Maybe it’s because Shopify is a more professional platform with a more professional checkout system.
Maybe it’s because it’s a separate site.
Maybe it’s just trusted more or customers like the set up better.
I’m not really sure, but across the board, all those I’ve coached have made more sales with Shopify over WooCommerce, many seeing immediate results without changing anything else, EXCEPT the platform.
At the end of the day, I want you to succeed. And that’s why I highly recommend that if you’re going to open a store, you do it right! Go with a platform like Shopify over WooCommerce.
Sarah, for those starting their first shop with Shopify, do you recommend their initial $30/month, or so you recommend jumping in and getting the $80/month because of the added features with analytics?
Thank you for these posts, by the way. I have a WooCommerce store and the updates, crashes, etc haven’t been pleasant to deal with. You’re convincing me more and more to use Shopify.
Glad you like the posts. 🙂 I would just do the $29 when you first start to save money. Like in my new stock photography store, I just have the $30 reports right now and with the orders, I go through and manually write down which products sell so I know what to make more of. Eventually, I’ll move to the $79 store for the reports, but right now, it’s just getting started and I can get away with several months at the $29 price so that’s where I’d start. 🙂
Thank you so much, Sarah.
Hi Sarah,
Just finished your series here and it’s awesome – so helpful.
Question: Did you ever look into using Gumroad?
Love, Hugs, and Prayers,
NanaPennypockets
I did. It wasn’t a good platform for what I wanted. If people were going to take me seriously, and my products seriously, I needed to be on the right platform. It’s like having a WIX blog and trying to be a professional blogger. Doesn’t work. No one will take that seriously. :/
Thank you for sharing this information. I had never thought about my blog getting hacked. I am familiar with Shopify but how can I link the shop from my blog as you do?

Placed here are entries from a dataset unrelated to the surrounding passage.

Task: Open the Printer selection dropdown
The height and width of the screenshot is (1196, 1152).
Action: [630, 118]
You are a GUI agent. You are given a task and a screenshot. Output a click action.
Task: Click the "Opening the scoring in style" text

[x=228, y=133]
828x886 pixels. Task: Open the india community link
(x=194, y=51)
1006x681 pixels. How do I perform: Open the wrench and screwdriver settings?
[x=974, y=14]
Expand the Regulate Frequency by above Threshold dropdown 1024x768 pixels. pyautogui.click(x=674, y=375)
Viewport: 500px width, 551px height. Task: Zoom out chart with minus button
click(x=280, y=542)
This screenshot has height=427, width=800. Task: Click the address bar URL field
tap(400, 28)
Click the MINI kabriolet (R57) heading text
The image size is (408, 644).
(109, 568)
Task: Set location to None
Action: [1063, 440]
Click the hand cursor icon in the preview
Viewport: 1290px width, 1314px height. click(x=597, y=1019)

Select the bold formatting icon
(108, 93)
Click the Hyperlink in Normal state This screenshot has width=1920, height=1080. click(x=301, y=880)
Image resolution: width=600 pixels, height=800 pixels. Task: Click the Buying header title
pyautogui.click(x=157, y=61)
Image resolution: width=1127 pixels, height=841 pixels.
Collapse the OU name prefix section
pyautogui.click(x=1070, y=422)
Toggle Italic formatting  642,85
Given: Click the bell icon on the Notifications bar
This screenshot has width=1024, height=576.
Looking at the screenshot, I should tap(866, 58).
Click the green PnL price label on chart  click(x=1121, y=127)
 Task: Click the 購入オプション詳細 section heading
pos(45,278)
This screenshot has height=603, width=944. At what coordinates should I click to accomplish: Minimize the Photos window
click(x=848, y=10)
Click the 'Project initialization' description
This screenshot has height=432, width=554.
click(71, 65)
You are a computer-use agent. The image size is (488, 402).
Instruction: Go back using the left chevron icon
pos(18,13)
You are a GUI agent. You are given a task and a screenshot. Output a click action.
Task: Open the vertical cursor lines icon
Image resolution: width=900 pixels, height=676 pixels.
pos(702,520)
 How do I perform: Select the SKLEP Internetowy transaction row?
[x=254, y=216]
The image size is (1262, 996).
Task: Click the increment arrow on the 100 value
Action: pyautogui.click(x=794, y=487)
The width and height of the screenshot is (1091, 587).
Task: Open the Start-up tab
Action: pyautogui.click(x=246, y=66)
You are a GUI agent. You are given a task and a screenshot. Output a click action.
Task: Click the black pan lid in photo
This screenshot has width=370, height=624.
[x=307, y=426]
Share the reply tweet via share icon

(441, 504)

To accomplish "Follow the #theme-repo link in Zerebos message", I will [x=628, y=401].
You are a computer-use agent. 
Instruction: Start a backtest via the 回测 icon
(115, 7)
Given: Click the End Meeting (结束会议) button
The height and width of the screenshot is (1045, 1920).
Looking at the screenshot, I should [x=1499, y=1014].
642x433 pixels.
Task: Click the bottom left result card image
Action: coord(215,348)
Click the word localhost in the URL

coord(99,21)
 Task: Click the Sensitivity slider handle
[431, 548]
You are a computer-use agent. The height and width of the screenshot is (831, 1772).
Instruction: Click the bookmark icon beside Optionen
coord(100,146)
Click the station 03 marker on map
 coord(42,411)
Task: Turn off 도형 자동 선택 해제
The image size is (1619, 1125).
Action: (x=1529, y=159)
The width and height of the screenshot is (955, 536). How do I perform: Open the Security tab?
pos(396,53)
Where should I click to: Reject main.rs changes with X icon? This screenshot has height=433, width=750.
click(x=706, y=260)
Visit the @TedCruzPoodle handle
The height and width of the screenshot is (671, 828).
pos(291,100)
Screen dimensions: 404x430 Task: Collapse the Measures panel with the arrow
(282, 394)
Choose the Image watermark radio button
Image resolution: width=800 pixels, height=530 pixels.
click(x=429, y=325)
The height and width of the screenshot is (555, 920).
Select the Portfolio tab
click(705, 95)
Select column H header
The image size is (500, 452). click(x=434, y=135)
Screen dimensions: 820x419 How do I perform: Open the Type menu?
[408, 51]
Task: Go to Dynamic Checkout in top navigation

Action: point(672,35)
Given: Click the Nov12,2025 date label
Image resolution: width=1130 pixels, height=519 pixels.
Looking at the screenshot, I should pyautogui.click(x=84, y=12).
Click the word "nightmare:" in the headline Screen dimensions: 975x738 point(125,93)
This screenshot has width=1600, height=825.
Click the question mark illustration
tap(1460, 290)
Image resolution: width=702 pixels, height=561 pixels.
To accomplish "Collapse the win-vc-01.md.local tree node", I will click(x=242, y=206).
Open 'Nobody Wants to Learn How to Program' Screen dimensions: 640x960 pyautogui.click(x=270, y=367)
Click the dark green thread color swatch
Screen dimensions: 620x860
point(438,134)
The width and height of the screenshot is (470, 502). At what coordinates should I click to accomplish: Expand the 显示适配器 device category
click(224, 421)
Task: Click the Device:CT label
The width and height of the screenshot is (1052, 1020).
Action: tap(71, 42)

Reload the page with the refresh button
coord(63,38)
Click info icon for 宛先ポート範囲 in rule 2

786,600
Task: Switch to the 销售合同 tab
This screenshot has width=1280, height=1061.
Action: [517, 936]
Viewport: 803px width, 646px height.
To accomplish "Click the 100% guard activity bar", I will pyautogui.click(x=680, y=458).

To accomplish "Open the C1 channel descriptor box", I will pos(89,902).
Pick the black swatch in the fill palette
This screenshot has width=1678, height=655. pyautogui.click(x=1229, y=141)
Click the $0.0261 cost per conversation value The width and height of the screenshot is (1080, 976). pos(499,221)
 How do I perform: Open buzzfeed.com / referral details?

I’m working on a full tutorial about it as we speak. It’ll be in the Shopify Binder coming this week or next. 🙂
Excellent! Thank you!
Absolutely. 🙂
I just wanted to let you know that I purchased the GBTK (I’m also an affiliate). I LOVE LOVE LOVE your “Top 13 Things…” in the Toolkit! I love the ideas you presented, but even more so I love your authenticity and testimony shown throughout. It’s refreshing to see your love for God shared unashamedly. And not just in words, but in the way that you run your business.
I also appreciate your wisdom and experience in regards to Shopify. I have been trying to make WooCommerce work since I thought I could get away with using a free system. It’s been nothing but a headache. It wants to force people to pay for shipping even for digital downloads. I’ve confirmed with WC that I’ve set it up correctly, but even when I delete it and try again the same thing happens. It’s been insane for more than a couple months when I realized that I was literally paying for what I got: nothing. But even worse than that, I was losing out on potential income.
In treating my business like a business, I know I need to invest in it, myself, and what God has called me to do. I’ll be starting a Shopify store as soon as I have made more products and am excited for the next chapter. Thank you for sharing your knowledge even though you could easily hoard it for yourself.
Sorry to hear about your experience with WooCommerce. I’ve heard many similar stories of it being a complete pain and ruining their blog. So glad you’re moving to Shopify. YAY! 🙂
Just FYI for Sarah B. There is a button in the product section next to digital that says “Virtual” in WooCommerce. Click that and it will stop trying to charge shipping.
It will help until you switch over to Shopify which I am totally convinced to do as well after reading this.
Thank you, Sarah Titus for all your helpful information! Fantastic and so clear.